Trump Won’t Shut Down Government Over Border Wall Until After November Elections


Donald Trump says he won’t consider shutting down the government over funds for his proposed border wall with Mexico until after the midterms because he wouldn’t want to hurt GOP’s chances.

In an interview with Fox and Friends that aired Friday, Trump said that he would have shut down the government now over the wall’s funding unless it for the advice he received from “good people” who told him not to do so until after the crucial November elections.

“We need Republicans elected in the midterms. We are getting the wall done. But I’ve had so many people, good people, great people, [say] they would rather not do [it] before [the midterms], they’d rather do it right after the election.”

Funding for the wall runs out at the end of September and Republicans are worried that shutting the government could hurt GOP’s chances in the midterms, which, in all possibility, could go on to define whether or not the 25th Amendment is invoked against the American president.

A bombshell New York Times op-ed penned by an anonymous senior White House official claimed that Trump’s closest aides and the GOP top brass had more than once considered the possibility of a Trump impeachment, but had only refrained from pushing ahead with the idea because it would be messy. The Republicans would want Trump to finish his tenure, and for that reason alone, the midterms remain unambiguously important for the future of American politics and GOP’s control over it.

But Trump is worried that his core group of supporters would be disillusioned if he doesn’t build the wall, a promise which he had campaigned heavily on. He attempted to assure his supporters during the interview that he would push ahead with securing funds “right” after the elections and had Senate Majority Leader Mitch McConnell’s “commitment” on it.

Trump also blasted the New York Times for carrying the anonymous op-ed, saying it amounted to “treason.”

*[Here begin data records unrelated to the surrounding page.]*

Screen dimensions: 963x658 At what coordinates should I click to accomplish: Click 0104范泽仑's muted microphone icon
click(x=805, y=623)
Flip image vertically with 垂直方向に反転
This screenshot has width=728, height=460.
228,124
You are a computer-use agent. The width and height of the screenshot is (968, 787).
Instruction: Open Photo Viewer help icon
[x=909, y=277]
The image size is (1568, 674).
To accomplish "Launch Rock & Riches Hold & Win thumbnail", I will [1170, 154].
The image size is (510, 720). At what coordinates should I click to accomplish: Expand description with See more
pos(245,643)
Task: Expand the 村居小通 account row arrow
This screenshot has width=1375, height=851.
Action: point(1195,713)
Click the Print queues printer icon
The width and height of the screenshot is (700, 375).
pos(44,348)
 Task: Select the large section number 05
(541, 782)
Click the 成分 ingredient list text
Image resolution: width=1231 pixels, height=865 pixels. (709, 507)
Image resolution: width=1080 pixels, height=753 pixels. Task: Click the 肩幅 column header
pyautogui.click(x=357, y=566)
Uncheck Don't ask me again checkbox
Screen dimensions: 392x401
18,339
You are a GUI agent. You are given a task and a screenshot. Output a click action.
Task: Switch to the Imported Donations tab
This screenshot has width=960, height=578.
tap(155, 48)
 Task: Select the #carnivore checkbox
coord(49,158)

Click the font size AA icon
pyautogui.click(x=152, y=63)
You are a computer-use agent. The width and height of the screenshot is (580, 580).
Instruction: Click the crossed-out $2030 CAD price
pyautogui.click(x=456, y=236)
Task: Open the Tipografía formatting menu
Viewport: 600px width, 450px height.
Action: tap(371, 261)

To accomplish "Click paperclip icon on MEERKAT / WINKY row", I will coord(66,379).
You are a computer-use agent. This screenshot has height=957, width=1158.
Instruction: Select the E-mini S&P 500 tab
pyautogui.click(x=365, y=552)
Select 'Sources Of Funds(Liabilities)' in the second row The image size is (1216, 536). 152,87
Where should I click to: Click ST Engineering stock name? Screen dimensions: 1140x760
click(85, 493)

“It’s treason, you could call it a lot of things,” he said, adding that “fake” books about him could be discredited because he knew the authors, but anonymous pieces were “unfair” because it could have been the work of an operative of the s0-called “deep state,” a theory Trump has often championed.

“What’s unfair, I don’t mind when they write a book and they make lies because it gets discredited. [But] when somebody writes and you can’t discredit because you have no idea who they are.”

“It may be a deep state person who’s been there a long time. It’s a very unfair thing.”

The New York Times nonetheless maintained that it knew the identity of the writer, and even posted its vetting process. The publication said that it was only withholding the name because it would jeopardize the author’s job at the White House.